▶ _EXCERPT TO READ_

START

Lobitos Beach

Metaphysic Mutations in color

This book is, above all, the story of a man who will rather transit on the outskirts, paraphrasing the poet, in the outside walls of the world. For the hero of this book, the sheep are already too many: we outsiders watch reality form the outside and analyze it. Swimming against the tide is a clash of titans. But from pain emerge beauty, new worlds; phantasmal, dark, strobing, healing, questioning, iridescent dimensions; raw, colored structures that lull both saints and pagans, as the sea when it mineralizes the human who goes into it, walking on the sand with tempestuous steps, or with the sun on their chest.

This book is, above all, the story of a man who would rather register the soul of a people in the verge of disappearing, or of being reborn. I am at war with the obvious, said the legendary US coloristic photographer William Eggleston; and the author of this book makes that evident concept his in his photos, that take us deep in the magical maws of Lobitos, town enclosed within itself.

In Lobitos, doors open and close on their own: the wind wriggles as if it were the spirit of the luxury that lived there at the beginning of the 20th Century, in the middle of the dessert: social clubs, pinewood houses, a church, a market, a sophisticated desalinization plant, 250 petroleum wells and the first movie theater in South America. A marvel of the industrial period developed when Lobitos Oilfields Limited started operating there in 1905, near Km 1147 of the Panamericana Norte highway, in a hidden district of the province of Talara (next to the sea), in the department of Piura. Nowadays, among its residents, a legend lives, about a Queen of England who visited it and walked on a red carpet so long that it joined the pier and the church of the first industrial petroleum camp in the world.

END

According to the Lobitos text, in what year did Lobitos Oilfields Limited begin operating there? The data that come next are from a separate source, unrelated to the Lobitos text.

▶ _ENTRIES_

START

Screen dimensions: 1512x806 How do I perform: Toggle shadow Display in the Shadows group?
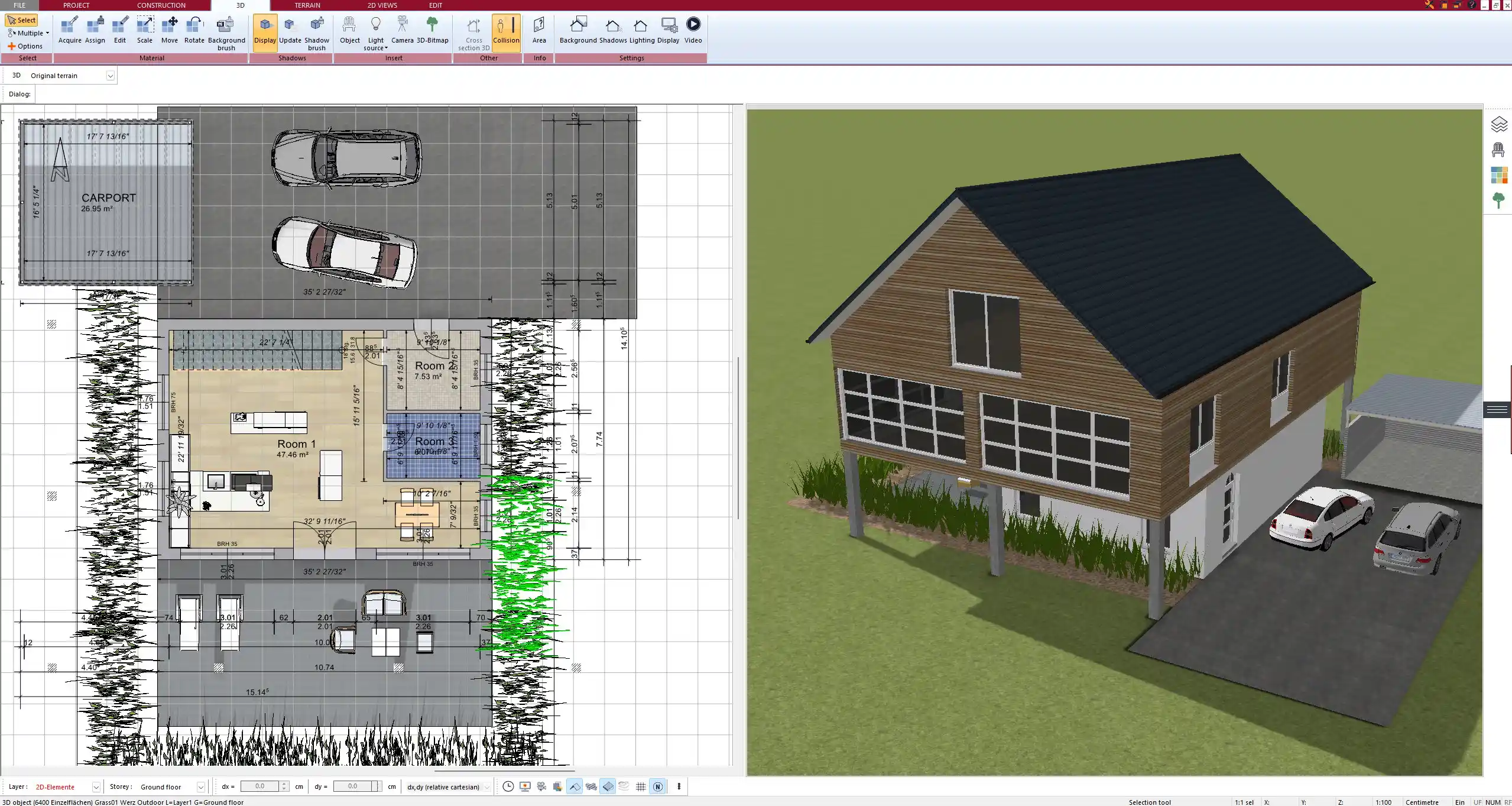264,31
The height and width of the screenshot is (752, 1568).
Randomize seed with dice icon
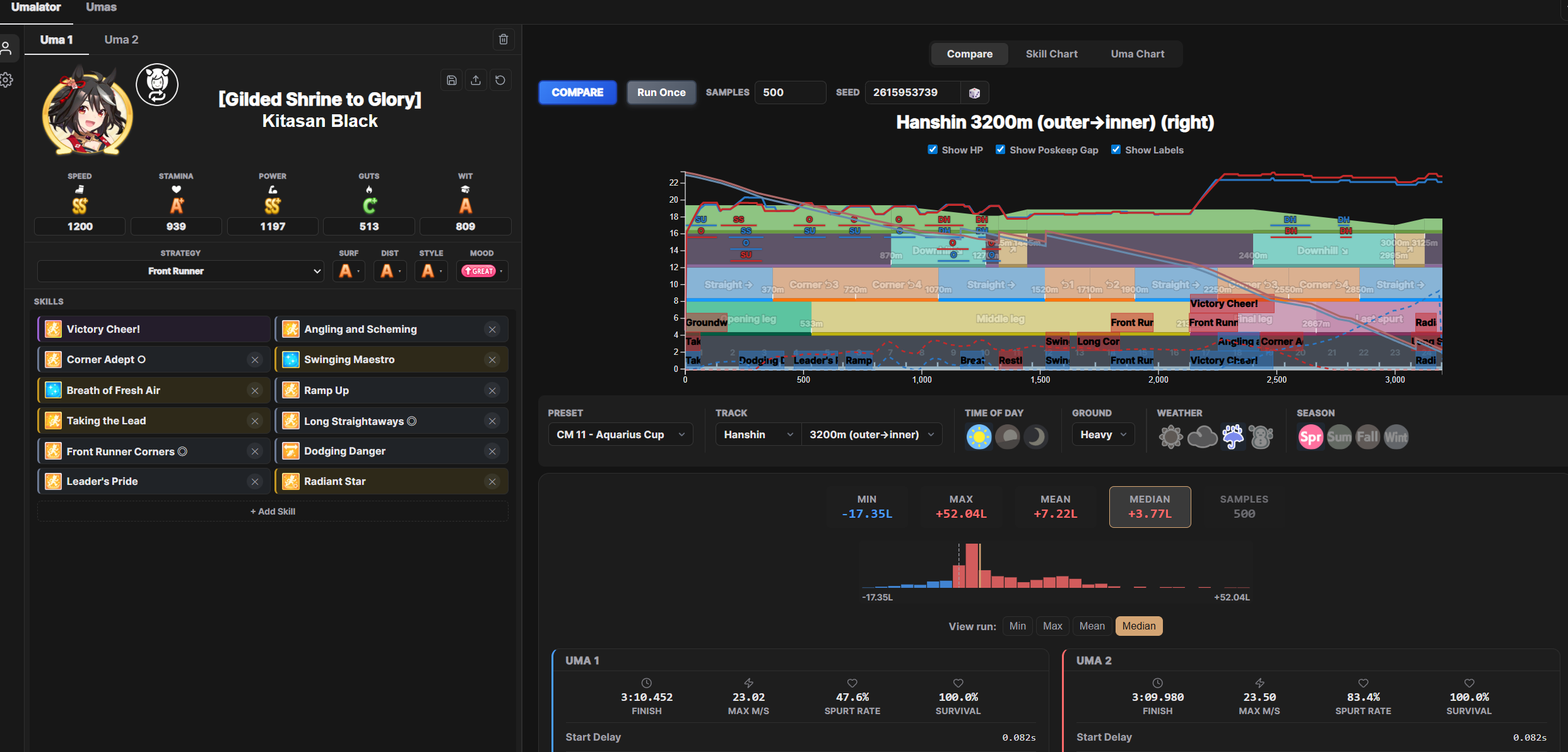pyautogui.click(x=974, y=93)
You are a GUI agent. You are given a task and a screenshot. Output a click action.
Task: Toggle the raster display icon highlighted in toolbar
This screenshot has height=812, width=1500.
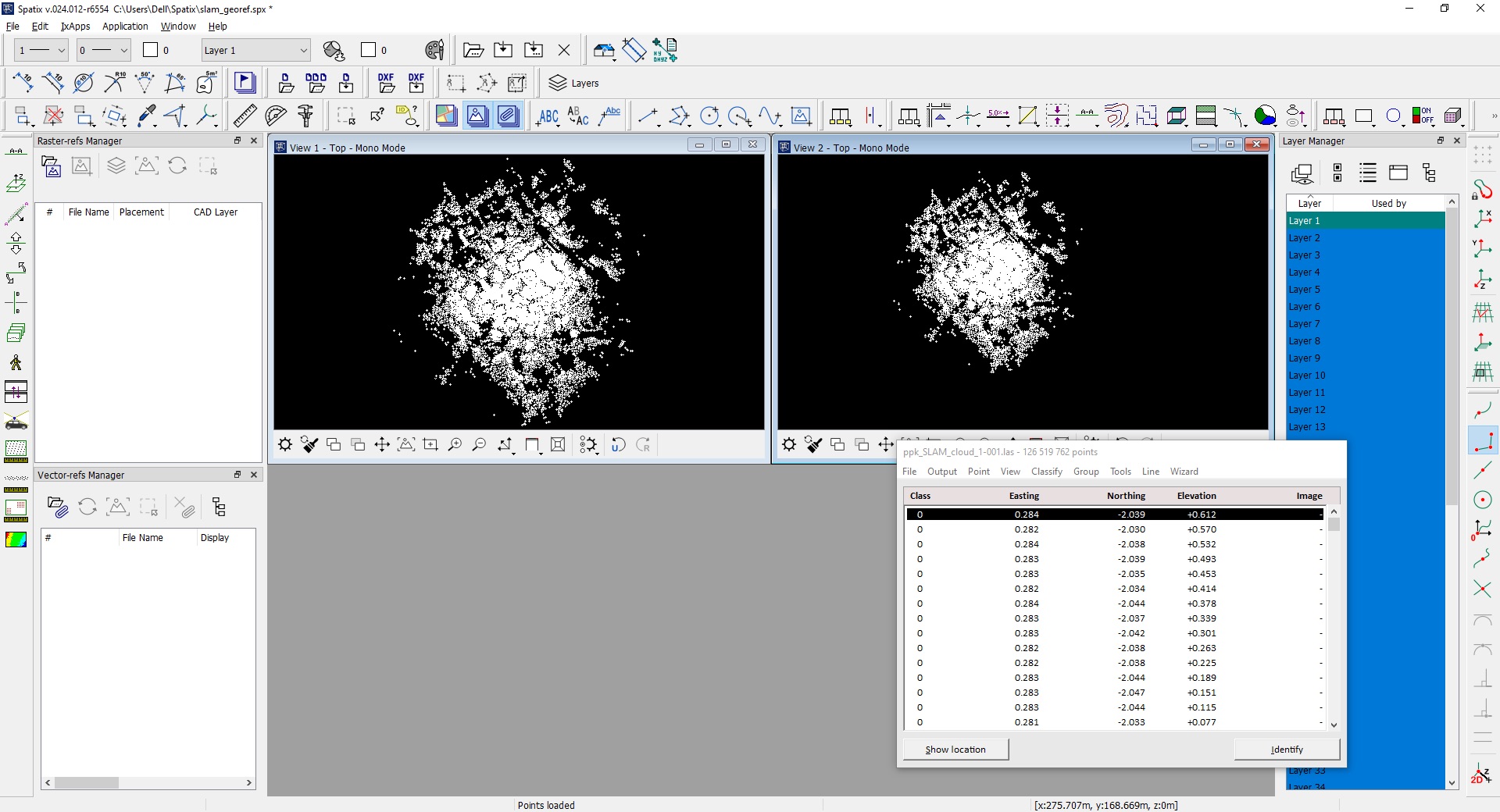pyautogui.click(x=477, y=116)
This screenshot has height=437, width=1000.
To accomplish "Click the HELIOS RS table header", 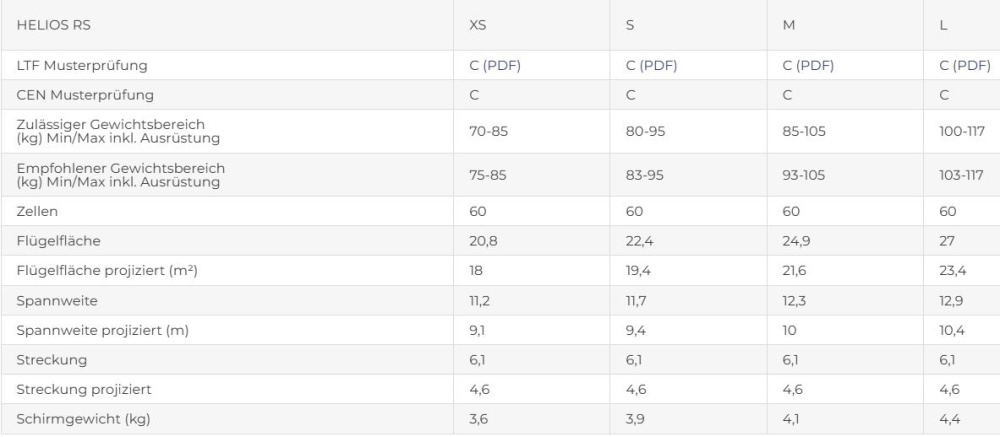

END

▶ _RESULT FOR THIS TASK_
1905